Databricks Community

Sjoshi · ‎02-26-2025

So, I am doing 4 spatial join operation on the files with the following sizes:

Base_road_file which is 1gigabyte
Telematics file which is 1.2 gigs
state boundary file , BH road file, client_geofence file and kpmg_geofence_file which are not too large

My databricks cluster details are as follows:

13.3 LTS runtme, Standard_DS5_v2 56gb mem 16 cores for driver and worker nodes

The issue is that the joins happen within seconds but writing to a delta table is timing out my entire run>Moreover, even if I increase the time out the whole operation keeps running for hours which is not good for my client.

So, could anyone please suggest what to do. I have even tried repartition but have added optimizeWrite to my spark session settings as well but nothing seems to help.

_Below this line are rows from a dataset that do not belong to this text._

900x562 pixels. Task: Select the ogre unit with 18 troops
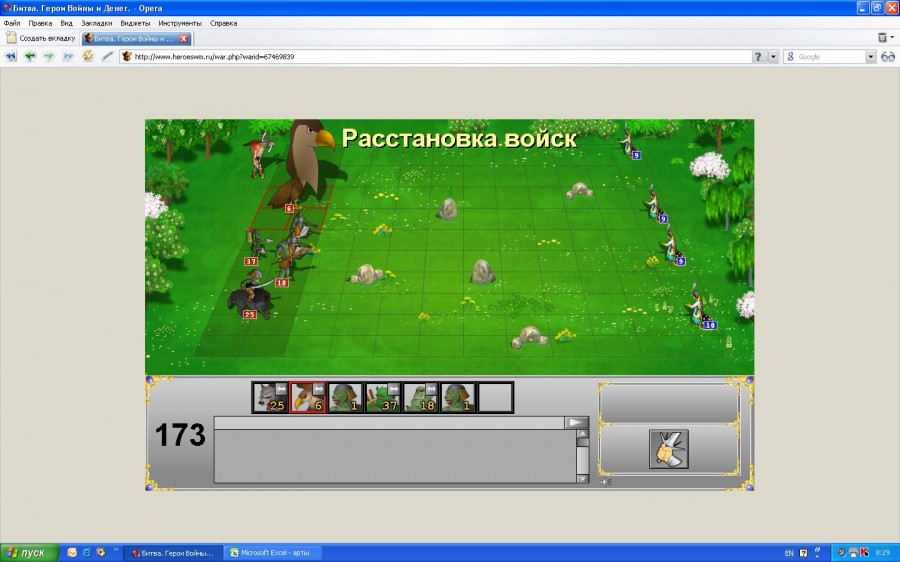(x=421, y=397)
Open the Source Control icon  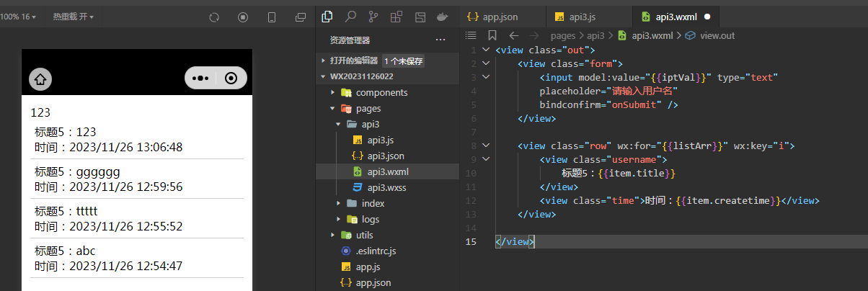pos(373,17)
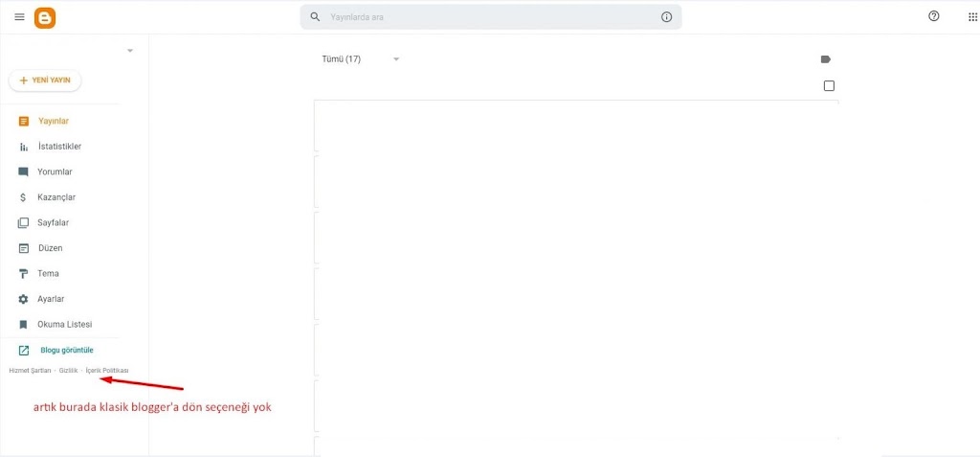Click the Ayarlar gear icon
This screenshot has width=980, height=457.
click(24, 299)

So, could anyone please suggest a way to make my write operation faster.

Nik_Vanderhoof · ‎02-28-2025

Hi @Sjoshi ,

I think the following information would be helpful to understand more about the problem you're experiencing:
- The schema of the tables involved in the join.
- The join condition used on each join.
- How the inputs are stored before the job reads them for the join.
- Any spark configuration options you're setting apart from the default settings.
- The query plans you can see, either from the SparkUI, or from running an explain.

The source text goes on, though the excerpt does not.